### CHALLENGE
Collect each line in the material below that contains the string "Click", matching case exactly.

### SOURCE RECORDS
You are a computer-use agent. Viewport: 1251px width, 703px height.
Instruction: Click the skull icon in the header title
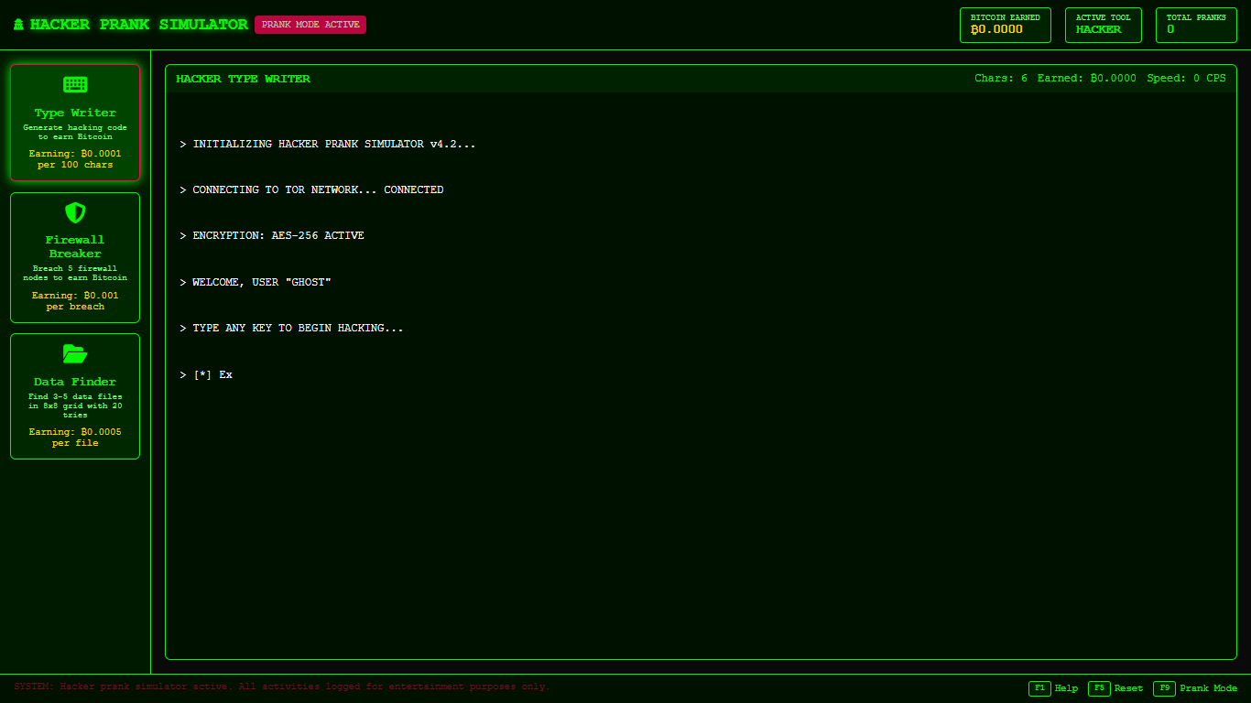pos(18,24)

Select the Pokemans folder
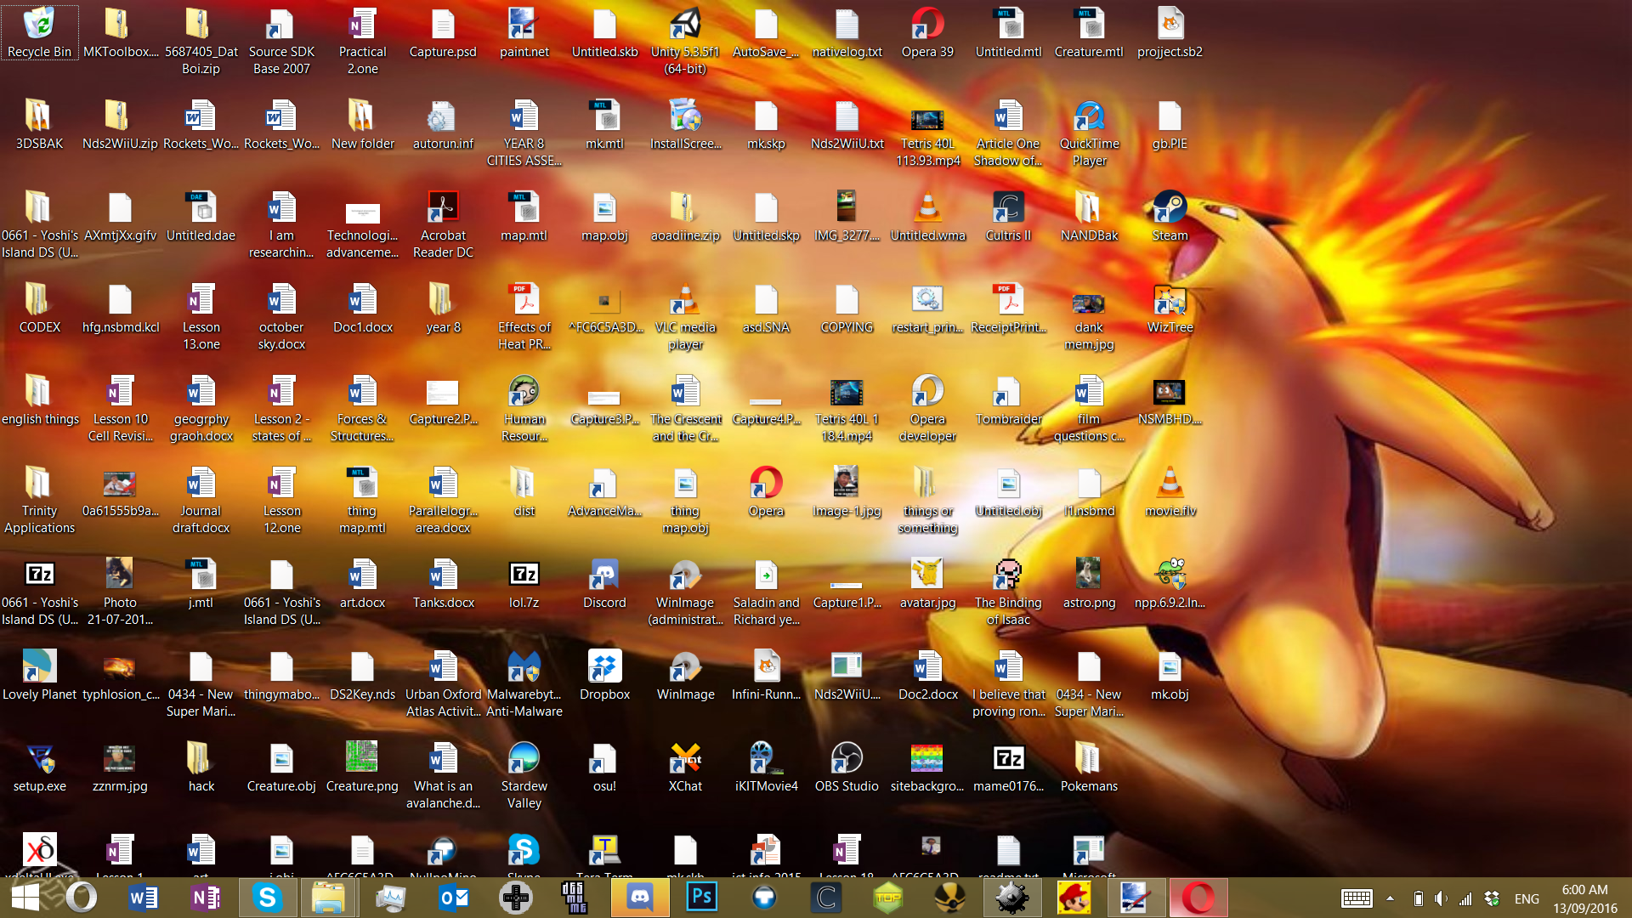(1089, 767)
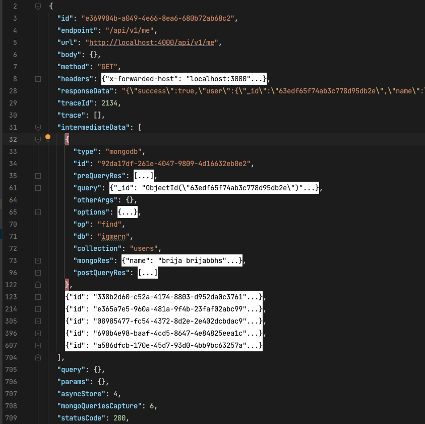425x424 pixels.
Task: Click the underlined igmern db value
Action: point(113,236)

### OUTPUT BELOW
Instruction: Click the skull icon in the header title
Task: Click the underlined igmern db value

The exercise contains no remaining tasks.